So the law tells us what God requires of us; the gospel tells us what God has done for us. Precisely because the gospel is not about us but for us, there is community deeper than any natural bonds or affinities and a wider impact than occasional "ministry projects." The gospel is the announcement that a life has already been lived perfectly for us, surrendered for us, and taken back up as the firstfruits of the new creation. Believing this good news, we then offer ourselves not as sacrifices of atonement but as "living sacrifices" of thanksgiving, spreading the aroma of Christ (2 Cor. 2:15). We live obediently "in view of God's mercies" (Rom. 12:1-2).

The central mandate of the Great Commission is to "proclaim the gospel to everyone." "So faith comes from hearing, and hearing through the word of Christ" (Rom. 10:17). Faith is expressed through love and good works, but it does not come from them. Peter says that we are "born again…through the living and abiding word of God….And this word is the good news that was preached to you" (1 Pet. 1:23, 25). Our lives may attract people to or repel them from the word of the gospel. However, Dan Kimball is simply wrong when he (like Jones above) invokes St.

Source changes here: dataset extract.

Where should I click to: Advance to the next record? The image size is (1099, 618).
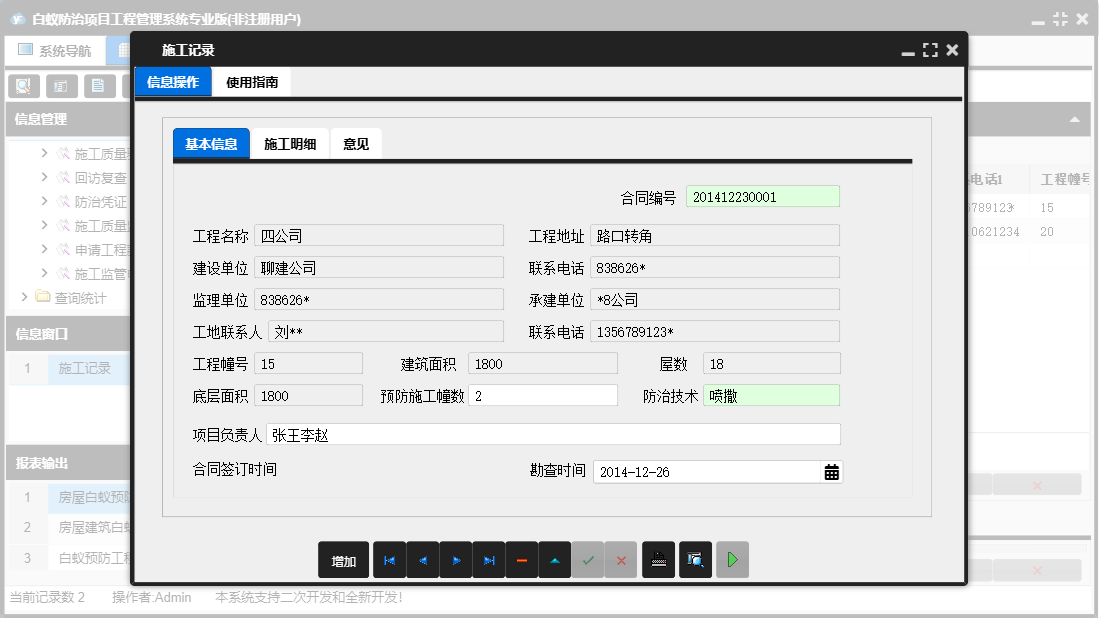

Francis's advice about a wordless preaching of the gospel, saying, "Our lives will preach better than anything we can say." (19)

Ironically, when we are seeking Christ rather than a generic social and moral impact on the society that we could have apart from him, something strange happens. A communion emerges around the Lamb, drawing people together "from every tribe, kindred, tongue, people and nation" into "a kingdom of priests to our God" (Rev. 5:9). From a justifying and sanctifying communion with Christ that they share together, there emerges a foretaste of genuine peace, love, and justice that can orient our ordinary lives and animate our activity in our worldly callings. The Great Commission is a specific mandate with manifold effects.

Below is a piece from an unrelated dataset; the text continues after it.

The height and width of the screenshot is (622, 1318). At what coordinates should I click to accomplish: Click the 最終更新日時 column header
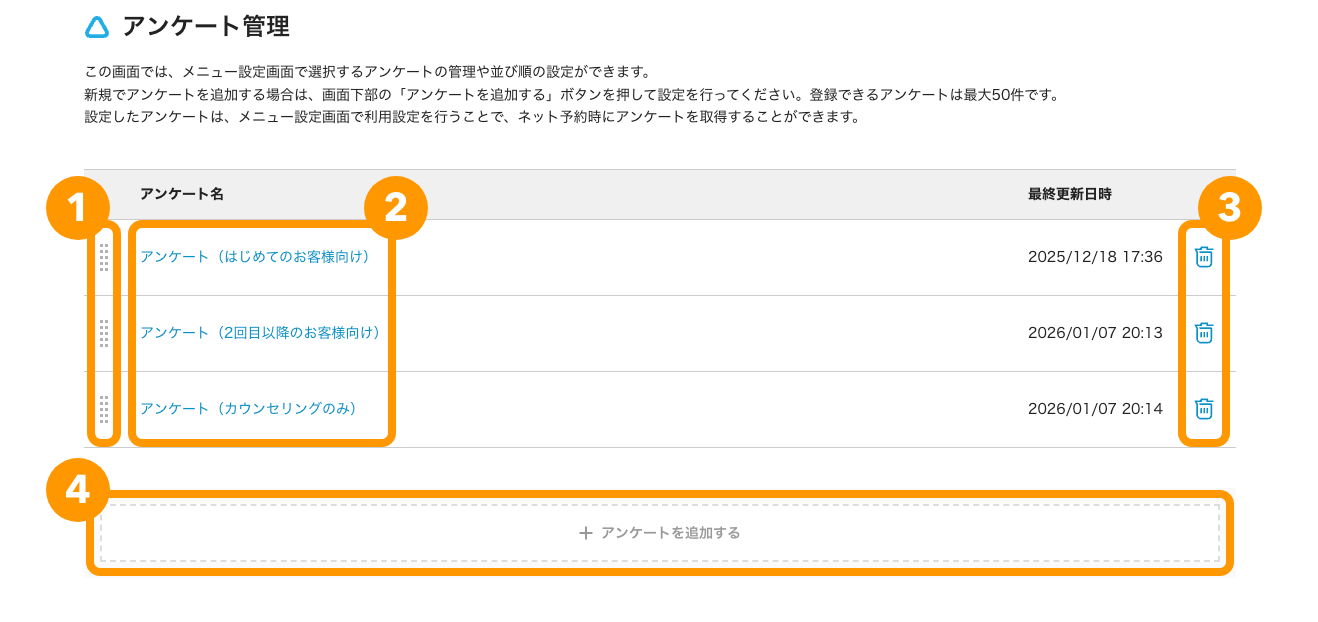(1069, 194)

To see the church's focus as delivering God's forgiveness of sins to the world is not due to any Platonic soul-body divide. Many of us were raised in churches that were interested in "soul-winning" rather than "saving the world." Emergent folks are right to point us toward the wider horizon of God's redemptive purposes. Reformation theology, however, has always generated a piety different from "Left Behind" end-time scenarios. Christ has already redeemed the world’securing blessing "as far as the curse is found." Yet only when he returns will this kingdom be consummated; for now, it is inaugurated and expands by proclaiming the Judge's forgiving, justifying, and renewing grace to the ends of the earth.

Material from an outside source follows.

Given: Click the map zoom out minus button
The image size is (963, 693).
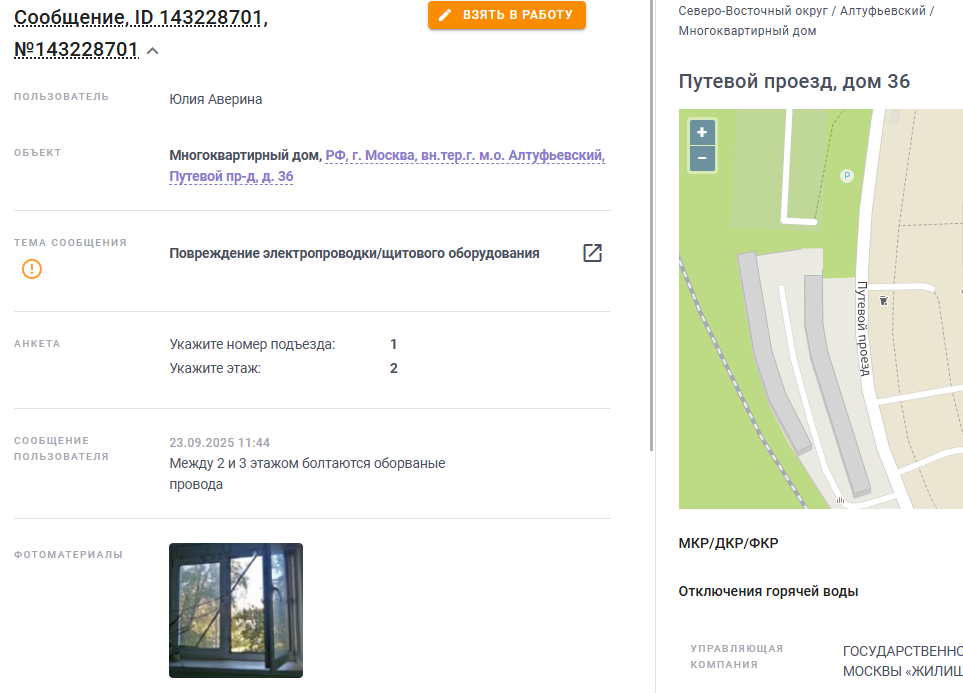Looking at the screenshot, I should [702, 158].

Ironically, Emergent theologies share uncomfortable similarities at this point with the prosperity gospel. Both are right in their expectation of Christ's universal reign in blessing, peace, justice, and love’beyond the reach of sin, death, and sorrow. God cares as much for the body as for the soul. But both movements jump the gun, thinking they can usher in the consummation of this kingdom by their own action.

We can make things better in this passing evil age, but it's still "this passing evil age" rather than the consummation of the age to come. Doctors cannot conquer death, but they can be instruments of God's common grace in delaying it. Deacons were appointed in the churches to care for the temporal needs of the saints, even though the ministry of Word, Sacrament, and discipline bestows every spiritual blessing in Christ. We can fix the roof of our fellow image-bearers, even if they are atheists, but we cannot give them a secure home beyond the ravages of poverty. That's what it means to be "salt": it preserves things from decaying as quickly as they might. The salvation Christ has won for us is not just "going to heaven when we die." It isn't a matter merely of saving souls. We will be raised bodily at the end of the age, and the whole creation along with us in Christ's train (Rom. 8:19-21). Yet, this second act awaits Christ's return. "But if we hope for what we do not see, we wait for it with patience" (v. 25).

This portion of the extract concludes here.